The meta organism must be amphibian, for organicity merely dwells within bifurcation as opposed to actuating it. It is bimedial, not bitactile. But furthermore it must be transgressively mortal as life is defined by death but can never accommodate it. The metaorganism can only die when it is no longer organic, and thus immortal, while in exchange it must always be dying, cancerous, skirting its own periphery. What this means concretely is that metaorganicity is an enormous, world encompassing frog that is perilously immortal until this descriptor escapes into irrelevance and therefore meaninglessness (which is from the start, therefore the peril). That a hussnasty confluence of these themes came into existence in Homestuck should be unsurprising due to the structure of pantempotal concurrence around which the work builds its circuitous ontology. Emergence of metaorganic fragments in this framework is not only likely but inevitable. All life is self-similar. Metavitality is already being cut apart through the influence of a creature whose life cycle is not only built around double articulation (Cali-born/ope), but which also utilizes this additional dimension by rapidly deterritorializing the organic space of interconnected temporality into unmitigated cosmic A-Death. Ghosts squirm. Nothingness fractures. That the virus which invites panmultiversal destruction into their reality is described as “a formality” is to be seen as an omen of the highest caliber. All viruses are a formality. Look at the way the digital has further encroached and tell me that this wouldn’t have happened either way, with or without a pandemic. Whatever is eating us has table manners at the very least.”

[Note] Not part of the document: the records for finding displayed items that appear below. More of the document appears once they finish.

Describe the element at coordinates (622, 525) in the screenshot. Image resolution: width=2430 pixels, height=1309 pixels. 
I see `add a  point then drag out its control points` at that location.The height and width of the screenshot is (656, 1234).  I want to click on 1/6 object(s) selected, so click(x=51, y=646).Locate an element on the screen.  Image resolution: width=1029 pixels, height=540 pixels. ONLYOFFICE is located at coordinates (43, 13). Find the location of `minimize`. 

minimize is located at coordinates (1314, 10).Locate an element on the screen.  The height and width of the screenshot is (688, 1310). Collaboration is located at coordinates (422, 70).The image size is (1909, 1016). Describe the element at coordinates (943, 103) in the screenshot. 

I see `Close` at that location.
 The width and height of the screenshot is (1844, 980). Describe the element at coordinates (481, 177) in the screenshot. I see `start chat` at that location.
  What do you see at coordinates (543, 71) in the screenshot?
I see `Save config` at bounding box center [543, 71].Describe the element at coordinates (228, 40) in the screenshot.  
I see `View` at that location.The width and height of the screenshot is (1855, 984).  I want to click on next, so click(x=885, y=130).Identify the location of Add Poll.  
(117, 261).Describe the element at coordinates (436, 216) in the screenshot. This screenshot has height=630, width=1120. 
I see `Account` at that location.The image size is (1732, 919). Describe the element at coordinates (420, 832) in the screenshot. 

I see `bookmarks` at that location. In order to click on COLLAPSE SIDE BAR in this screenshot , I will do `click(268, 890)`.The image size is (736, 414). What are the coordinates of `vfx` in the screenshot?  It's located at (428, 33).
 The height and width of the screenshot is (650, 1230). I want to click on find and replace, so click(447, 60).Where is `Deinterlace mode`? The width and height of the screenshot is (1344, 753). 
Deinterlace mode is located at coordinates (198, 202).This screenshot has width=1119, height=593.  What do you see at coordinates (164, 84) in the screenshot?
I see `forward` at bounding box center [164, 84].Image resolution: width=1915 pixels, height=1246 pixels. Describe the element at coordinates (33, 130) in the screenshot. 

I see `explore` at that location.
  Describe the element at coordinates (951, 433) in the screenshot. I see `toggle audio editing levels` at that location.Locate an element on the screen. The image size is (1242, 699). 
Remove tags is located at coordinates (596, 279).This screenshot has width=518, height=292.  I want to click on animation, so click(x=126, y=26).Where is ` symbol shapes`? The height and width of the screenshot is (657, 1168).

You repeat the word “pizza”, almost a whisper this time, but they ignore you again. Not bothering to hang up, you turn back towards the screen. You don't think they deliver here anyway, but that doesn't make it less frustrating. More if anything. No one delivers here because the roads are cracked. The air is cracked. The "here" is cracked. Right through your skull and extending a bit into the algorithm behind it. You always forget that this isn't a two way street.